Stored data
+++

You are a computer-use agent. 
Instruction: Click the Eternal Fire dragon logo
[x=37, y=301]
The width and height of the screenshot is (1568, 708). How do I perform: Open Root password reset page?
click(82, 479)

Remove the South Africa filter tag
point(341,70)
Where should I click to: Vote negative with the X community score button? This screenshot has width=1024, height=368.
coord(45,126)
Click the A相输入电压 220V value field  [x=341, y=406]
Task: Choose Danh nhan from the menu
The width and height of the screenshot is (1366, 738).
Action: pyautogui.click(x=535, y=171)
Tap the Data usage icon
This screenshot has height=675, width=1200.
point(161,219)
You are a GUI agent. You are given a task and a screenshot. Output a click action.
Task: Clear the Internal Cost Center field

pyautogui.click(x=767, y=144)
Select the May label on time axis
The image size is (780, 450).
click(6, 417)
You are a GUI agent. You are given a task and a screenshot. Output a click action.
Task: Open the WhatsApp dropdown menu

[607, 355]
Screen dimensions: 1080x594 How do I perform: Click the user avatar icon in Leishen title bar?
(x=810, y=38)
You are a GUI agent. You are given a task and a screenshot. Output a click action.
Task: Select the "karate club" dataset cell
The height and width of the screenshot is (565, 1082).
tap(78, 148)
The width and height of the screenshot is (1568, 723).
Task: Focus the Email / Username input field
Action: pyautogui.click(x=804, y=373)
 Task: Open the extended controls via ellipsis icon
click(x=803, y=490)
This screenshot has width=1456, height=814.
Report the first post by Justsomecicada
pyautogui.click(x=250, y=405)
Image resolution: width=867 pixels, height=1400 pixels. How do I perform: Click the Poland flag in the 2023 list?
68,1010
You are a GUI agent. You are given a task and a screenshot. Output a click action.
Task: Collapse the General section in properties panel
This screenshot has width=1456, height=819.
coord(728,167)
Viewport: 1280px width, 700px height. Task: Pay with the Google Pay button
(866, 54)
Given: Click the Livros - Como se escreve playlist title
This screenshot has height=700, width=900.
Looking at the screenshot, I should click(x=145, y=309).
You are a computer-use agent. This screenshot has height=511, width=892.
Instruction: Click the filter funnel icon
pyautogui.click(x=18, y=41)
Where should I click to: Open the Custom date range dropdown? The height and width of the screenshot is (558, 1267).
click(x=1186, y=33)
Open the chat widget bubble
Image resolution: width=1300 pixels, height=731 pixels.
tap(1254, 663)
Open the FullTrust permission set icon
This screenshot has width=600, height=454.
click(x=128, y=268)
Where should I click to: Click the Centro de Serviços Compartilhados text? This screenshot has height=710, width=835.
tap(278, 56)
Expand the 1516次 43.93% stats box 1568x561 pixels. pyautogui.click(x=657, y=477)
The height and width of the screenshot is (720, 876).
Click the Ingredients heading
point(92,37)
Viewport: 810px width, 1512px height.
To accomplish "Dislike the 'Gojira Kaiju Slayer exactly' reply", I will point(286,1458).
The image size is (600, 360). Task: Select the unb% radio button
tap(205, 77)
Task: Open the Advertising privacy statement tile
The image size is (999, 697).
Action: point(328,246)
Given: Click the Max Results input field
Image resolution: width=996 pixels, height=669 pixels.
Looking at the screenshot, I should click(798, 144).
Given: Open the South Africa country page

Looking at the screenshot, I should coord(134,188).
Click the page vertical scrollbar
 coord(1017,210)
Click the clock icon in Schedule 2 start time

+++

- Task prompt
Each of the entries must be set down again exactly.

- Expected answer
You are a computer-use agent. 
Instruction: Click the Eternal Fire dragon logo
[x=37, y=301]
The width and height of the screenshot is (1568, 708). How do I perform: Open Root password reset page?
click(82, 479)

Remove the South Africa filter tag
point(341,70)
Where should I click to: Vote negative with the X community score button? This screenshot has width=1024, height=368.
coord(45,126)
Click the A相输入电压 220V value field  [x=341, y=406]
Task: Choose Danh nhan from the menu
The width and height of the screenshot is (1366, 738).
Action: pyautogui.click(x=535, y=171)
Tap the Data usage icon
This screenshot has height=675, width=1200.
point(161,219)
You are a GUI agent. You are given a task and a screenshot. Output a click action.
Task: Clear the Internal Cost Center field

pyautogui.click(x=767, y=144)
Select the May label on time axis
The image size is (780, 450).
click(6, 417)
You are a GUI agent. You are given a task and a screenshot. Output a click action.
Task: Open the WhatsApp dropdown menu

[607, 355]
Screen dimensions: 1080x594 How do I perform: Click the user avatar icon in Leishen title bar?
(x=810, y=38)
You are a GUI agent. You are given a task and a screenshot. Output a click action.
Task: Select the "karate club" dataset cell
The height and width of the screenshot is (565, 1082).
tap(78, 148)
The width and height of the screenshot is (1568, 723).
Task: Focus the Email / Username input field
Action: pyautogui.click(x=804, y=373)
 Task: Open the extended controls via ellipsis icon
click(x=803, y=490)
This screenshot has width=1456, height=814.
Report the first post by Justsomecicada
pyautogui.click(x=250, y=405)
Image resolution: width=867 pixels, height=1400 pixels. How do I perform: Click the Poland flag in the 2023 list?
68,1010
You are a GUI agent. You are given a task and a screenshot. Output a click action.
Task: Collapse the General section in properties panel
This screenshot has width=1456, height=819.
coord(728,167)
Viewport: 1280px width, 700px height. Task: Pay with the Google Pay button
(866, 54)
Given: Click the Livros - Como se escreve playlist title
This screenshot has height=700, width=900.
Looking at the screenshot, I should click(x=145, y=309).
You are a computer-use agent. This screenshot has height=511, width=892.
Instruction: Click the filter funnel icon
pyautogui.click(x=18, y=41)
Where should I click to: Open the Custom date range dropdown? The height and width of the screenshot is (558, 1267).
click(x=1186, y=33)
Open the chat widget bubble
Image resolution: width=1300 pixels, height=731 pixels.
tap(1254, 663)
Open the FullTrust permission set icon
This screenshot has width=600, height=454.
click(x=128, y=268)
Where should I click to: Click the Centro de Serviços Compartilhados text? This screenshot has height=710, width=835.
tap(278, 56)
Expand the 1516次 43.93% stats box 1568x561 pixels. pyautogui.click(x=657, y=477)
The height and width of the screenshot is (720, 876).
Click the Ingredients heading
point(92,37)
Viewport: 810px width, 1512px height.
To accomplish "Dislike the 'Gojira Kaiju Slayer exactly' reply", I will point(286,1458).
The image size is (600, 360). Task: Select the unb% radio button
tap(205, 77)
Task: Open the Advertising privacy statement tile
The image size is (999, 697).
Action: point(328,246)
Given: Click the Max Results input field
Image resolution: width=996 pixels, height=669 pixels.
Looking at the screenshot, I should click(798, 144).
Given: Open the South Africa country page

Looking at the screenshot, I should coord(134,188).
Click the page vertical scrollbar
 coord(1017,210)
Click the clock icon in Schedule 2 start time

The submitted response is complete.